The Buzz: While the fairies do gangbusters with their young target home audience, they haven’t managed to conjure up an Academy nod—although Disney may have pushed a theatrical release in part to raise the number of qualifiers, and thus nominees, like they tried with Great Fairy Rescue in 2010.

Arjun: The Warrior Prince

Studios: UTV Motion Pictures, Disney
Director: Arnab Chaudhuri
Distributor: Walt Disney Pictures
Release Date: May 25, September 3 [Limited]
Box Office: $19,267 (approx. USD value of Indian B.O., per BollywoodTrade)
Rotten Tomatoes Rating: TBA
Synopsis: Taken from the ancient Indian epic Mahabharata, the film explores the early life of legendary warrior Arjun, his training, the family rivalries for the crown that drive him into exile with his brother and his eventual triumph.

☆ ☆ ☆

▶ **Your objective**
Please write out the film listing again, starting with "Arjun: The Warrior" and going on through "his eventual triumph.", and swap "Arjun" for "Arjuna".

▶ **Raw data**

☆ ☆ ☆

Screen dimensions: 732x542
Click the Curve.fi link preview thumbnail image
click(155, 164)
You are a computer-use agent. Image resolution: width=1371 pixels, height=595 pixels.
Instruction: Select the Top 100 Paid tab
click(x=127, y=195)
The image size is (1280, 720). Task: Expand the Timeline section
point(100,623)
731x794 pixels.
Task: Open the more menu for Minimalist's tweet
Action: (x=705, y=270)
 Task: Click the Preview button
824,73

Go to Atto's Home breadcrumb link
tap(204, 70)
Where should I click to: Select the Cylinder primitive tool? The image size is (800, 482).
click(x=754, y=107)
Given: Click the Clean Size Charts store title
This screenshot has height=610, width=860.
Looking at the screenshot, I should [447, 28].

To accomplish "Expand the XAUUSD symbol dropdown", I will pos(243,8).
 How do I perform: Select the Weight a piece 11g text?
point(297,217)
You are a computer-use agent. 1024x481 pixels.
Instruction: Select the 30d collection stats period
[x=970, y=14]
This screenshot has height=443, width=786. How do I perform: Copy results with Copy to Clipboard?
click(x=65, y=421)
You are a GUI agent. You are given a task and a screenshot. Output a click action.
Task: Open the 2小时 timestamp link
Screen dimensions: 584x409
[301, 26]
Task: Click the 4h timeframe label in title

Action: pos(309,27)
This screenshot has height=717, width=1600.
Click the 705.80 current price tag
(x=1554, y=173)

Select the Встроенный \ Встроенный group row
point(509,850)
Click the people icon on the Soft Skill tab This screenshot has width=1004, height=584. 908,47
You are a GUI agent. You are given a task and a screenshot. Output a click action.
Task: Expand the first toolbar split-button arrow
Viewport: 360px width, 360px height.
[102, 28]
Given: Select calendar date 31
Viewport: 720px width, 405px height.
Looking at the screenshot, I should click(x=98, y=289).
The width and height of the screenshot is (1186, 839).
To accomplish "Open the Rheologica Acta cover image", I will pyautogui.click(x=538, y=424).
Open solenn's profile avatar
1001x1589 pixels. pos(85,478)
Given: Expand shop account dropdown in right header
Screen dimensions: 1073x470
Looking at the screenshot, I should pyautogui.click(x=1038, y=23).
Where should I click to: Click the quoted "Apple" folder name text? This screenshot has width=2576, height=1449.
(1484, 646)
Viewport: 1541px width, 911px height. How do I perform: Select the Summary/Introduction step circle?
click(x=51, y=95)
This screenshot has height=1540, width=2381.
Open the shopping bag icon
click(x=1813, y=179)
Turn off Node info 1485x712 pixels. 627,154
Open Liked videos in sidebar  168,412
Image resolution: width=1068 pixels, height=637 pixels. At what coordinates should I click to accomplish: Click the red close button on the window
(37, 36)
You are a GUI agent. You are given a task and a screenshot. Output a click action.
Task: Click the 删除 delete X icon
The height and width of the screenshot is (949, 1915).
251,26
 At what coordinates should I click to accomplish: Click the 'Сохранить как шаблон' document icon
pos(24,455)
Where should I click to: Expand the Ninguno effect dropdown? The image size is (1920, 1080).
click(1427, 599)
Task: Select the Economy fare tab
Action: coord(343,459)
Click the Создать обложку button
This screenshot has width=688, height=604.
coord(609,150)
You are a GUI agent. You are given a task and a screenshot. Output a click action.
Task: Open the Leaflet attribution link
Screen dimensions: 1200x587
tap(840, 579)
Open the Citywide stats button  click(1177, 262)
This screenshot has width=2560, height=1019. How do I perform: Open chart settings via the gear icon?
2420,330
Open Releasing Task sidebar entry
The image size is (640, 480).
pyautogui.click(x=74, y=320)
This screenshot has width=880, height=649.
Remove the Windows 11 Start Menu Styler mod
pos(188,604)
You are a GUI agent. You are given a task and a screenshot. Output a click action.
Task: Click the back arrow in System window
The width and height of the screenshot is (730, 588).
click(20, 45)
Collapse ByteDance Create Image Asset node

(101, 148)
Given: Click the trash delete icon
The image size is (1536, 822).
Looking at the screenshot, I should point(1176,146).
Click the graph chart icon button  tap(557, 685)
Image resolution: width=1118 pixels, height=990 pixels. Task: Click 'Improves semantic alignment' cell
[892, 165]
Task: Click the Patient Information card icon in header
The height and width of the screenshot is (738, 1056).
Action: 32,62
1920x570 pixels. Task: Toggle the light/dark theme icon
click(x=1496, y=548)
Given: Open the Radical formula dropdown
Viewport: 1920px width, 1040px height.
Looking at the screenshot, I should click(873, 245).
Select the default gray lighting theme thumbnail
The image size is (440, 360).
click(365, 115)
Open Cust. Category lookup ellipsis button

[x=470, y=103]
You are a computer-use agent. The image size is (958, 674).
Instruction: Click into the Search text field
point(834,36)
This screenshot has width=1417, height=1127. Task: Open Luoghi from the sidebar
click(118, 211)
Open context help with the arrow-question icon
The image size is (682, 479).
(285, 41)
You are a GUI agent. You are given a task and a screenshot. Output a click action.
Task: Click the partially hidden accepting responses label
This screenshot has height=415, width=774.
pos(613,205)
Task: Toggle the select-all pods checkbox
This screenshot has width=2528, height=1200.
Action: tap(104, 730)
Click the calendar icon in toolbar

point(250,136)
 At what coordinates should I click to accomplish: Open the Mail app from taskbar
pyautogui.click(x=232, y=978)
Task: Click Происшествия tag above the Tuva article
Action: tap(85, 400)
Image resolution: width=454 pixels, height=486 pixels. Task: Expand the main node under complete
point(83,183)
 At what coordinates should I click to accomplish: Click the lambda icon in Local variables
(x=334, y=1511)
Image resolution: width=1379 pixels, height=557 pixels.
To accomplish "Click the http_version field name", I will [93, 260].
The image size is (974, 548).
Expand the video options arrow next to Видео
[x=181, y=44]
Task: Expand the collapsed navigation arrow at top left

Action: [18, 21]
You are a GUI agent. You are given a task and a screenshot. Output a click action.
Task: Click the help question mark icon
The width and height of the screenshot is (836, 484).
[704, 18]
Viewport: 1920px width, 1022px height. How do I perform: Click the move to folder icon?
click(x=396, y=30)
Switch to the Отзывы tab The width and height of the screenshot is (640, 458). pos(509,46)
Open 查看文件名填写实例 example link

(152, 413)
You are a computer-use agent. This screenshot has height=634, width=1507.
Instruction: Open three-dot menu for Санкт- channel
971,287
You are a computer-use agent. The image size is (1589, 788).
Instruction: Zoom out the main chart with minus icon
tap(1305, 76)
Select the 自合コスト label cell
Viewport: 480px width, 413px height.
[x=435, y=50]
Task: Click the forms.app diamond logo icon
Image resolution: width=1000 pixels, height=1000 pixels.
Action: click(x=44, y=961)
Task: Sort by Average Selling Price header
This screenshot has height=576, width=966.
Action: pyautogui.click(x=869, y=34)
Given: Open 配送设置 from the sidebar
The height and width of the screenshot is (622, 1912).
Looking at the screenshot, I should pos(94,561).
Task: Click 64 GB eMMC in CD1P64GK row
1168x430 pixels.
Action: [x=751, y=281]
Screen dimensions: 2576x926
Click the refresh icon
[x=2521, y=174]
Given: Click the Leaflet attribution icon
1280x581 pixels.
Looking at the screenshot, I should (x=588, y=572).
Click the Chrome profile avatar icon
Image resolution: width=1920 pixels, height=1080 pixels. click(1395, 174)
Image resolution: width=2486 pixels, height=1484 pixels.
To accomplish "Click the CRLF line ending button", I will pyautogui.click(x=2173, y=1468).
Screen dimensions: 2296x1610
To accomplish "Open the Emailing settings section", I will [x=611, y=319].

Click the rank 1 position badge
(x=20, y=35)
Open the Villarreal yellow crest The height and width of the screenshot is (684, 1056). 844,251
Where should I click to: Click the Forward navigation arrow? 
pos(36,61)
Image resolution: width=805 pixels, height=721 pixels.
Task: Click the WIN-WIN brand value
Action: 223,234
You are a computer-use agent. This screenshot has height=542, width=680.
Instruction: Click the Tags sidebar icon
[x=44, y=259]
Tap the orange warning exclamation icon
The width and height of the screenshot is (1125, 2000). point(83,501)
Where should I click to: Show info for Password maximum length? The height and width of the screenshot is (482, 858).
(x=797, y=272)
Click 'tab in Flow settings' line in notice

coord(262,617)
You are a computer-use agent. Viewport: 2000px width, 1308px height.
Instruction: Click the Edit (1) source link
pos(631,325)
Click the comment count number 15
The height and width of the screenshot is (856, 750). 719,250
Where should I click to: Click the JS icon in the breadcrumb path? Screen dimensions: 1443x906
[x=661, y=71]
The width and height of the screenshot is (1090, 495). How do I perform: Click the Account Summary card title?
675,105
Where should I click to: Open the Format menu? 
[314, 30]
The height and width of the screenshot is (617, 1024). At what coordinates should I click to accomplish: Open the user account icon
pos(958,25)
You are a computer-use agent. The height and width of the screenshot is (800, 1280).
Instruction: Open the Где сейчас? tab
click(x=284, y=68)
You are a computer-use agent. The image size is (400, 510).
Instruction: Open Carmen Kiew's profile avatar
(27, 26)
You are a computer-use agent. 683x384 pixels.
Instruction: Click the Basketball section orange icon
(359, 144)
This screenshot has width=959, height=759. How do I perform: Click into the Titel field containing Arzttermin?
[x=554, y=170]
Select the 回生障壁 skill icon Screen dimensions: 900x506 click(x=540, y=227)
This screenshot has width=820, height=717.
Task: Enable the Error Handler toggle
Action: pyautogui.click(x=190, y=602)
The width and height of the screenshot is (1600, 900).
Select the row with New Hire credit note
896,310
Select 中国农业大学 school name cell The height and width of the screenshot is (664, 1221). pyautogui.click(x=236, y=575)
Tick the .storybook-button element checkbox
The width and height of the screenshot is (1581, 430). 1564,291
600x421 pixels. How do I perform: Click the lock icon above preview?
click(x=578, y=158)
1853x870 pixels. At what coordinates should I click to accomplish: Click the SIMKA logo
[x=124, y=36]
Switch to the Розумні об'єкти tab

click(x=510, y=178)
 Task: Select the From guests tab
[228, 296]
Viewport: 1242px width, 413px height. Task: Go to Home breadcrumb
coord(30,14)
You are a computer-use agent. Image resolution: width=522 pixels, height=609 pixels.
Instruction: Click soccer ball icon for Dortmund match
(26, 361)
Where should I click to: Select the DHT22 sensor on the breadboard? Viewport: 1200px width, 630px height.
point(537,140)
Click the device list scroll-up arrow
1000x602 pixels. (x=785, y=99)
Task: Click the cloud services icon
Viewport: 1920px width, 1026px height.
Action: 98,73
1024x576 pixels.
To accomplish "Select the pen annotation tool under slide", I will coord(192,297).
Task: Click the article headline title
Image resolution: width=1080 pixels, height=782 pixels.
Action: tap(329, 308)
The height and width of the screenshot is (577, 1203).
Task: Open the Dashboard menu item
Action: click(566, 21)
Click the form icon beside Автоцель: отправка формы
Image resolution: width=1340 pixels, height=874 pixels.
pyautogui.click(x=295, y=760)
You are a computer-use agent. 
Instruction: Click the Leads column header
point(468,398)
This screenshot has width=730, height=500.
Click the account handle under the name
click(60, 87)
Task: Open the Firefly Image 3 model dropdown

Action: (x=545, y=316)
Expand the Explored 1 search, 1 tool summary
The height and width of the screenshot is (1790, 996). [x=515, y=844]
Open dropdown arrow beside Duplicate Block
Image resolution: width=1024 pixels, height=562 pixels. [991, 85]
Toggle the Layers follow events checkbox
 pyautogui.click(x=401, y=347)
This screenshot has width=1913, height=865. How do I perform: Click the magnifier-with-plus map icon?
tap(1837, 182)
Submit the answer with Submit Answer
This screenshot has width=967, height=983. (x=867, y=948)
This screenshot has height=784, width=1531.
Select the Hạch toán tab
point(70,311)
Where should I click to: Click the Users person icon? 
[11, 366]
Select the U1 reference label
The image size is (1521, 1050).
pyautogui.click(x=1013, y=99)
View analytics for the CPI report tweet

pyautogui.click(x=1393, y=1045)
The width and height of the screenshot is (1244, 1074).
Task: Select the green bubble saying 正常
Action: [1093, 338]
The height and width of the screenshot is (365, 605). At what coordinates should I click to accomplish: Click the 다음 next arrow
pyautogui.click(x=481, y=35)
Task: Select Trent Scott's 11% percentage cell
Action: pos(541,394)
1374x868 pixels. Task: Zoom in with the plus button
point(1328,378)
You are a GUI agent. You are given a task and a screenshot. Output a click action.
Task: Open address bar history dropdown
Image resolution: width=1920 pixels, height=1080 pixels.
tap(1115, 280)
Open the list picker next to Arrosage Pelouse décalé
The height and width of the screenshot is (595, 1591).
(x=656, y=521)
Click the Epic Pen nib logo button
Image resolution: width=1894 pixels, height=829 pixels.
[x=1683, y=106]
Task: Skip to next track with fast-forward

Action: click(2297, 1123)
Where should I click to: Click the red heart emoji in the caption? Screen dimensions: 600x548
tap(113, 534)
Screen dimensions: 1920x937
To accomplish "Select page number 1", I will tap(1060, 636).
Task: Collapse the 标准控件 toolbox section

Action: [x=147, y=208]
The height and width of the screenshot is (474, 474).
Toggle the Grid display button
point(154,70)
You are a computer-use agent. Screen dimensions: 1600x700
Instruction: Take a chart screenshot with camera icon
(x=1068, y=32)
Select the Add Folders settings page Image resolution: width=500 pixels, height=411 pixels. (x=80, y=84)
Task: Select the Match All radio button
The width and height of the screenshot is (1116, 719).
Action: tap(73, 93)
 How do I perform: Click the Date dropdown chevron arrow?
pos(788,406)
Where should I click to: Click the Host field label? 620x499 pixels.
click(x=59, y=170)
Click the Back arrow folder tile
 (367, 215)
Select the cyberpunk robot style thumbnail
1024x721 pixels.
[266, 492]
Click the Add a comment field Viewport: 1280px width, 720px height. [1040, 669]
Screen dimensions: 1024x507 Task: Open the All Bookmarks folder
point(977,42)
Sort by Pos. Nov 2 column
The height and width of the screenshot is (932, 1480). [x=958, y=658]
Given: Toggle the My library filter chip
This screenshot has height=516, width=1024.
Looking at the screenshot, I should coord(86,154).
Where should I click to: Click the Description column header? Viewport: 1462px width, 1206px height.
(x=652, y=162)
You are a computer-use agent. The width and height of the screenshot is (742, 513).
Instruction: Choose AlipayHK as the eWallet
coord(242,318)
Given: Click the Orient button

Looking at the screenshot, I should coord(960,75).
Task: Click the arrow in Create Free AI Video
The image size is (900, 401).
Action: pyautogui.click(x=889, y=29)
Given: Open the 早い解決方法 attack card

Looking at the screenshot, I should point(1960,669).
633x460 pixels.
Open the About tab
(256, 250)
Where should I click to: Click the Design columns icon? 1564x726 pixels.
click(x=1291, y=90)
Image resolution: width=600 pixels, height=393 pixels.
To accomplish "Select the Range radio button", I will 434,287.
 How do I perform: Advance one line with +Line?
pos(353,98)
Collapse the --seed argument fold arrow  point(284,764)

☆ ☆ ☆

▶ **Solution to this task**
Arjuna: The Warrior Prince

Studios: UTV Motion Pictures, Disney
Director: Arnab Chaudhuri
Distributor: Walt Disney Pictures
Release Date: May 25, September 3 [Limited]
Box Office: $19,267 (approx. USD value of Indian B.O., per BollywoodTrade)
Rotten Tomatoes Rating: TBA
Synopsis: Taken from the ancient Indian epic Mahabharata, the film explores the early life of legendary warrior Arjuna, his training, the family rivalries for the crown that drive him into exile with his brother and his eventual triumph.